British motor racing team

Beechdean Motorsport (formerly Beechdean Mansell Motorsport) is a British motor racing team. The team was founded by Beechdean Farmhouse Dairy Ice Cream founder Andrew Howard, and has competed in the British GT Championship. For 2010, the team entered a partnership with Nigel Mansell that saw the team take on the name of Beechdean Mansell Motorsport. The Buckinghamshire based team ran a factory-supported Ginetta-Zytek GZ09S LMP1 in the 2010 Le Mans Series season. The drivers for the team were Nigel Mansell and his two sons Leo and Greg.

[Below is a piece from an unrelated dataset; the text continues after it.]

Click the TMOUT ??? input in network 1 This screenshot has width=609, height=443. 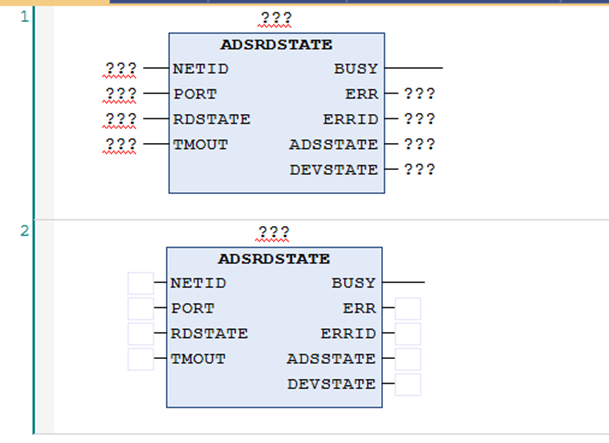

The partnership ended on 18 October 2010. Howard became the 2013 British GT champion after winning the title in an Aston Martin V12 Vantage GT3. For 2014 the team expanded to include a GT4 class Aston Martin V8 Vantage GT4, driven by Ross Wylie and Jake Giddings who went on to claim the GT4 championship. In 2015 Beechdean completed the double by winning both the GT3 and GT4 classes in the same season. Jamie Chadwick and Ross Gunn took the GT4 championship while Howard went on to win the GT3 title for the second time. On this occasion he shared the honours with his co-driver Jonathan Adam, who finished 2013 6 points behind Howard after receiving a penalty.